▶ [What is required] If a picture appears among the records, leave it out and set down everything else exactly as it stands.

▶ [Records]
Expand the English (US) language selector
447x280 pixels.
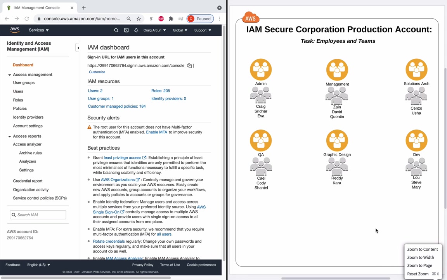[38, 265]
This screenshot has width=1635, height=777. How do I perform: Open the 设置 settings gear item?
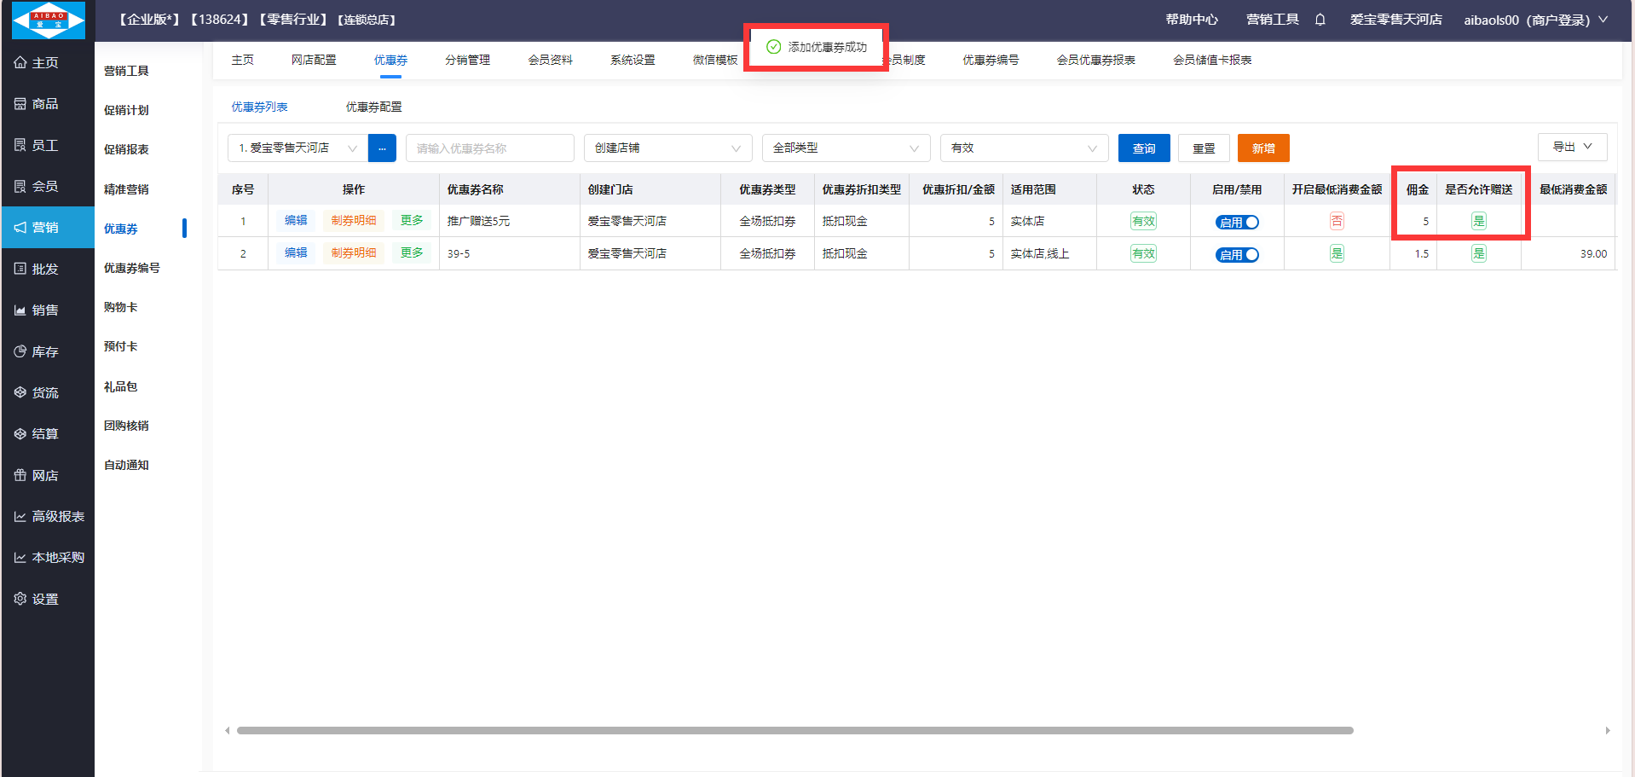click(37, 599)
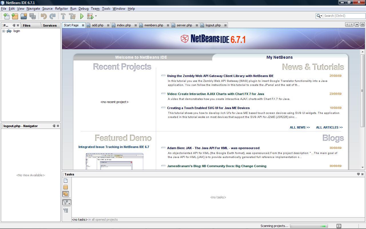Screen dimensions: 366x229
Task: Open a project via the toolbar icon
Action: pyautogui.click(x=24, y=16)
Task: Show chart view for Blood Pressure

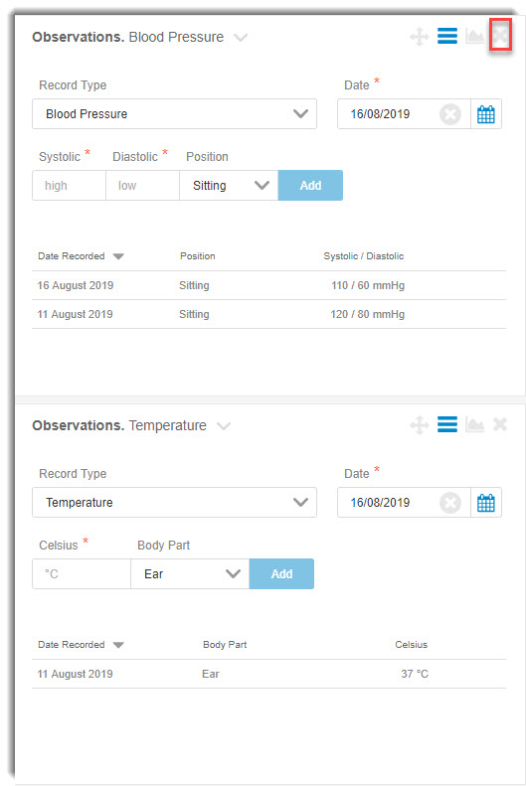Action: (474, 36)
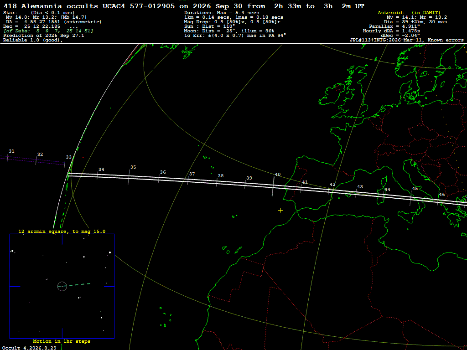Viewport: 467px width, 350px height.
Task: Click the green 'of Date' coordinates line
Action: (x=48, y=31)
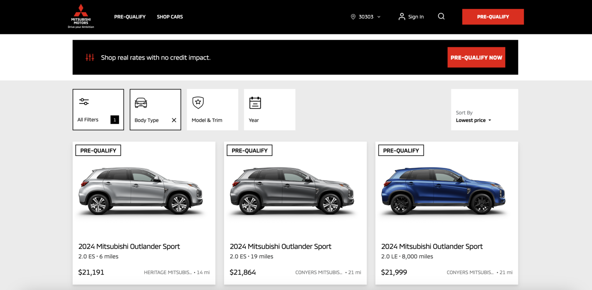Open the All Filters sliders icon

(x=83, y=101)
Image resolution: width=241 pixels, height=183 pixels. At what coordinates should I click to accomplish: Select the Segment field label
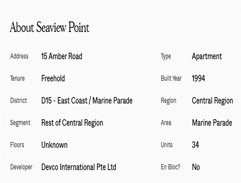click(x=20, y=123)
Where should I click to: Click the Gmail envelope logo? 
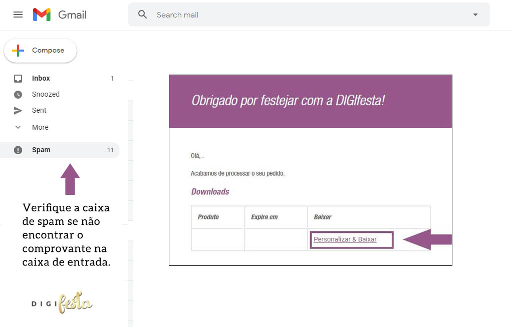coord(42,15)
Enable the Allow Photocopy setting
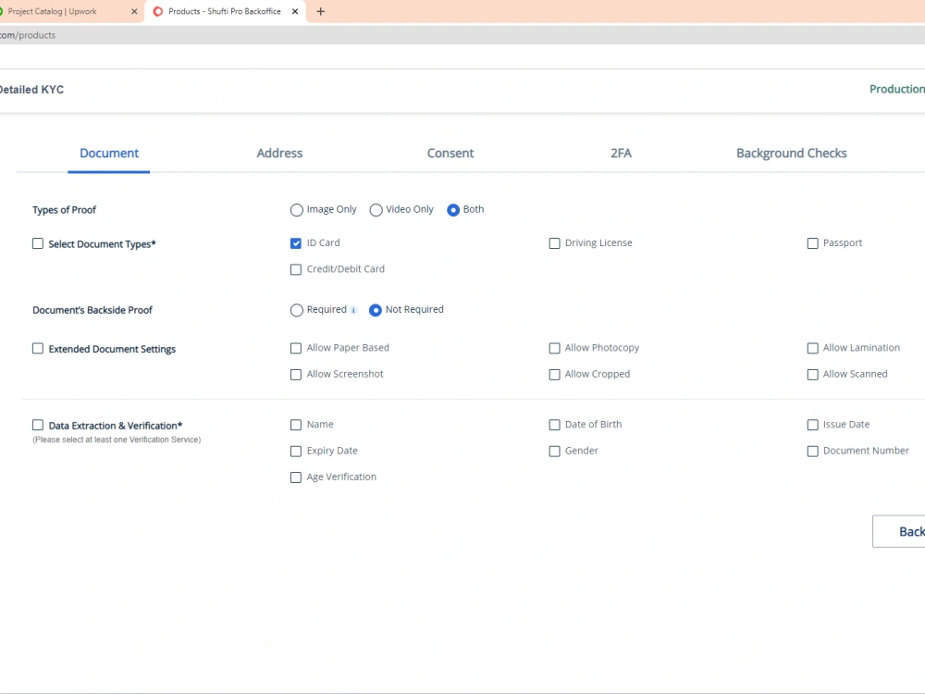Viewport: 925px width, 694px height. coord(554,347)
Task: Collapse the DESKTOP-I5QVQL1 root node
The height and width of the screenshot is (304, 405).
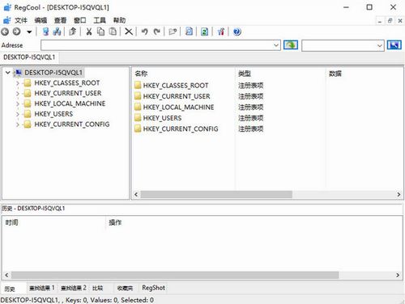Action: click(8, 73)
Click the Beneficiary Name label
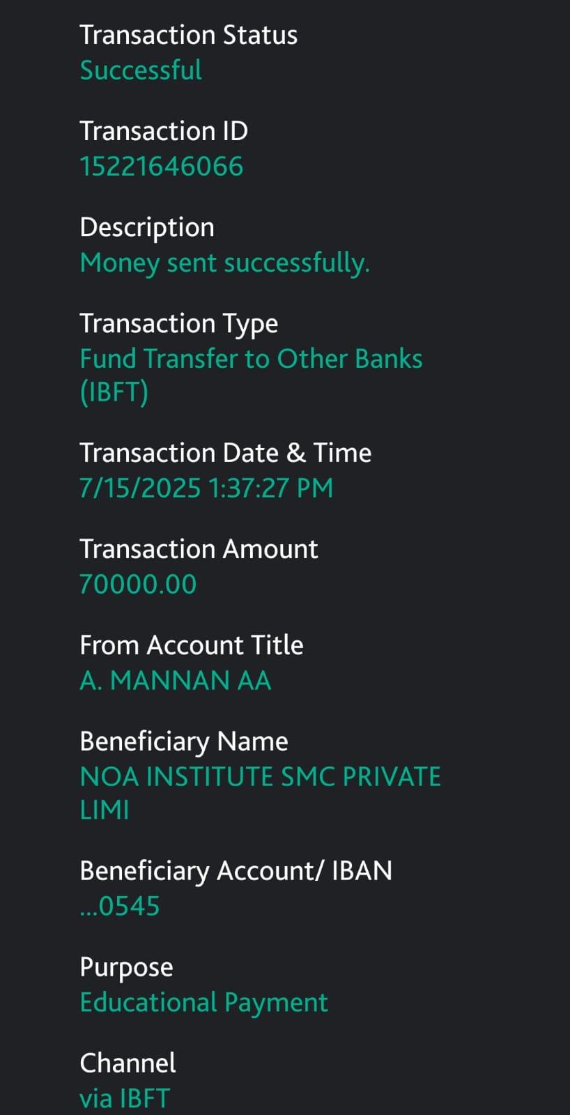570x1115 pixels. (184, 741)
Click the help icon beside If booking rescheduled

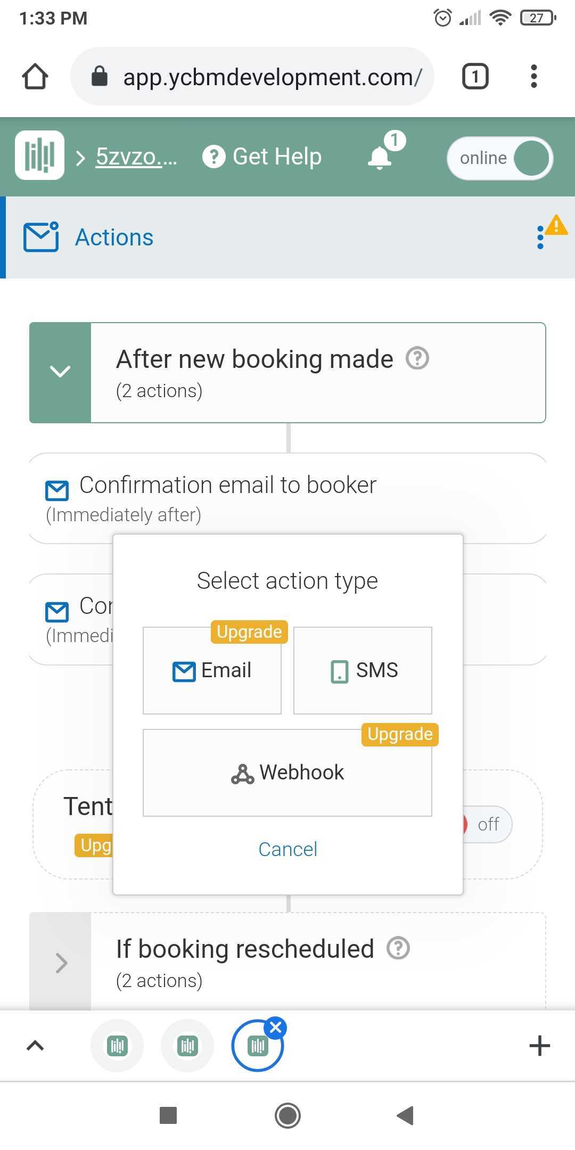(398, 948)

▶ [Result of the exercise]
Expand the English (US) language selector
447x280 pixels.
[38, 265]
This screenshot has width=1635, height=777. How do I perform: Open the 设置 settings gear item?
click(37, 599)
Screen dimensions: 366x229
Task: Open a project via the toolbar icon
Action: pyautogui.click(x=24, y=16)
Task: Show chart view for Blood Pressure

Action: (474, 36)
Viewport: 467px width, 350px height.
Task: Click the green 'of Date' coordinates line
Action: (x=48, y=31)
Open the All Filters sliders icon

(x=83, y=101)
Image resolution: width=241 pixels, height=183 pixels. At what coordinates should I click to accomplish: Select the Segment field label
click(x=20, y=123)
Where should I click to: Click the Gmail envelope logo? 
coord(42,15)
Enable the Allow Photocopy setting
Viewport: 925px width, 694px height. coord(554,347)
Task: Collapse the DESKTOP-I5QVQL1 root node
The height and width of the screenshot is (304, 405).
Action: click(8, 73)
Click the Beneficiary Name label
570x1115 pixels. (184, 741)
Click the help icon beside If booking rescheduled

(398, 948)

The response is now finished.